In the records below, find the line containing "Click the New Size Width field" and repeat it and every line after it exactly, without pictures.

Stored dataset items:
· · · · · · ·
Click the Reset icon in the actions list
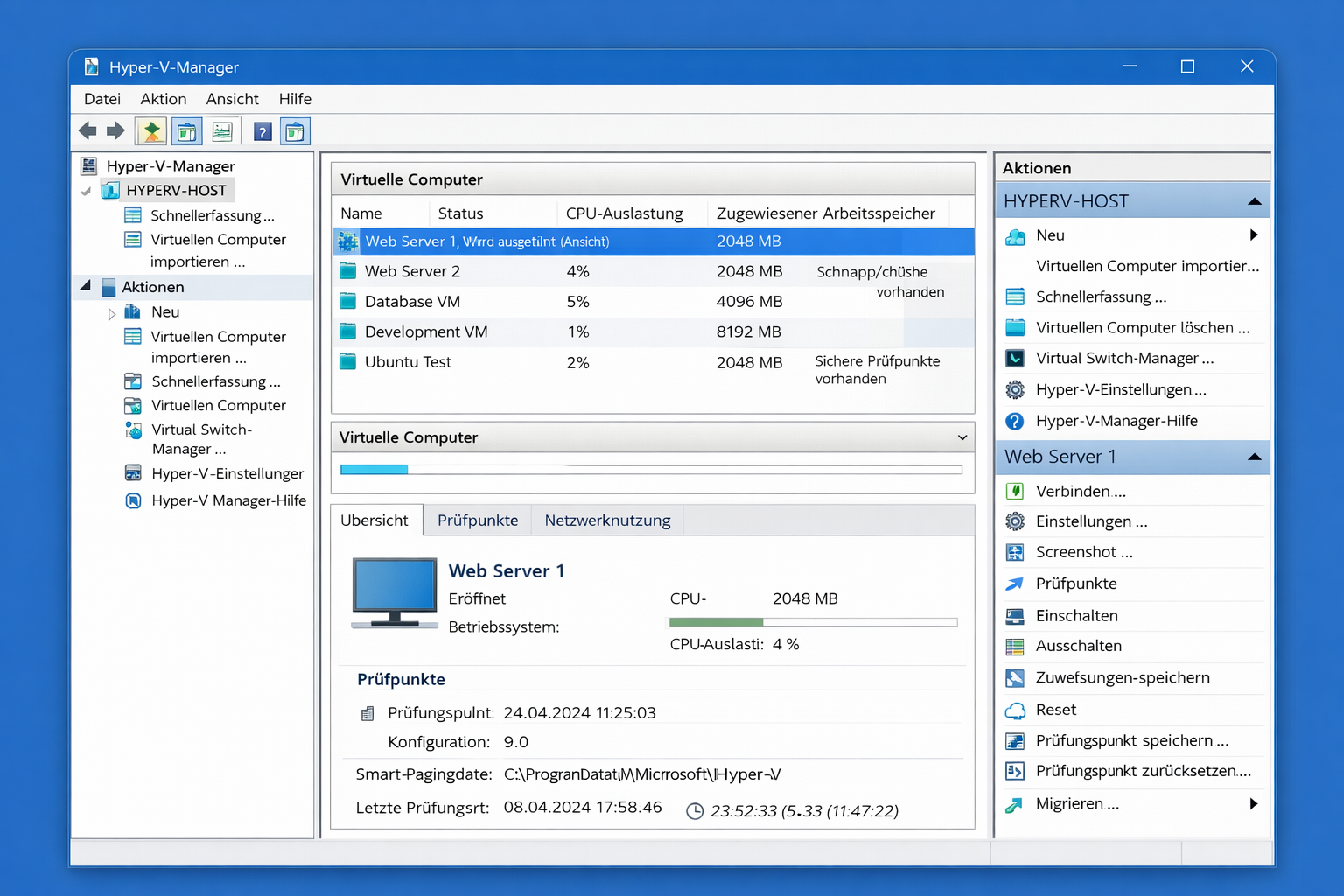The image size is (1344, 896). point(1015,710)
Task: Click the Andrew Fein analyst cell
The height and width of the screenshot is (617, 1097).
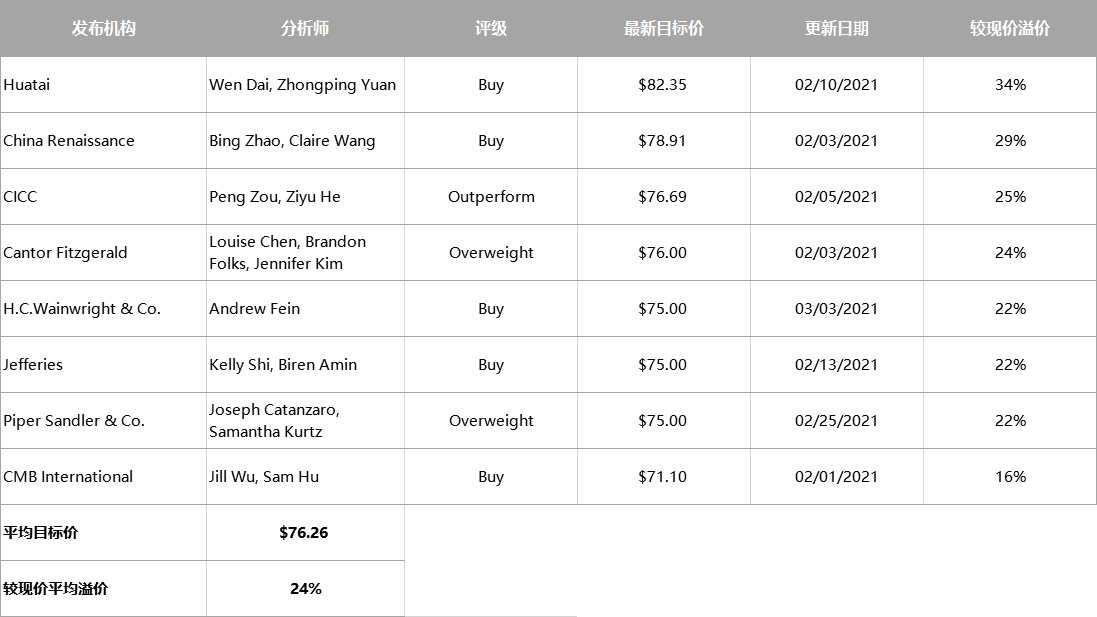Action: 305,308
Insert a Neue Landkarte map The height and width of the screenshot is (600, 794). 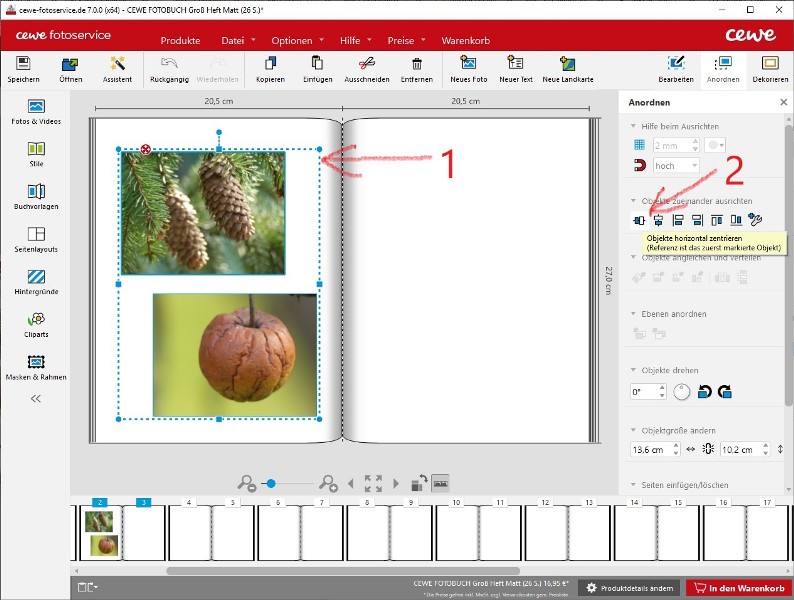click(x=566, y=66)
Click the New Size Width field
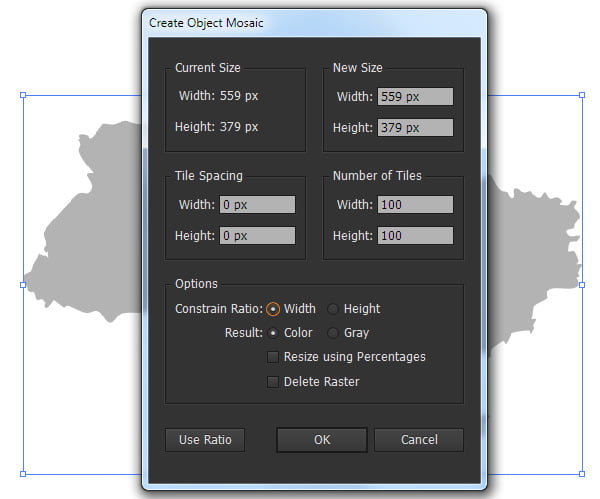600x499 pixels. click(x=416, y=96)
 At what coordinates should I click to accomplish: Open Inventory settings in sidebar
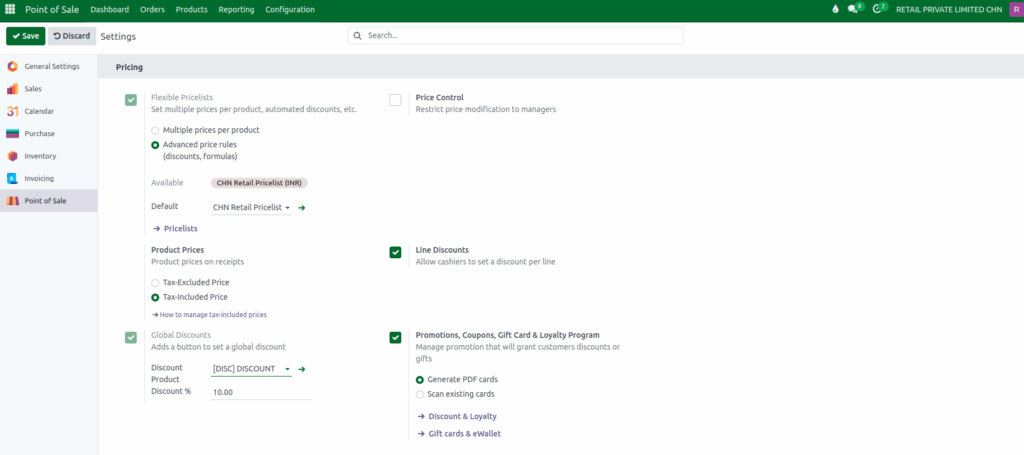[40, 156]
· · · · · · ·
(Result below):
Click the New Size Width field
600x499 pixels. click(x=416, y=96)
 At what coordinates should I click to accomplish: Open Inventory settings in sidebar
[40, 156]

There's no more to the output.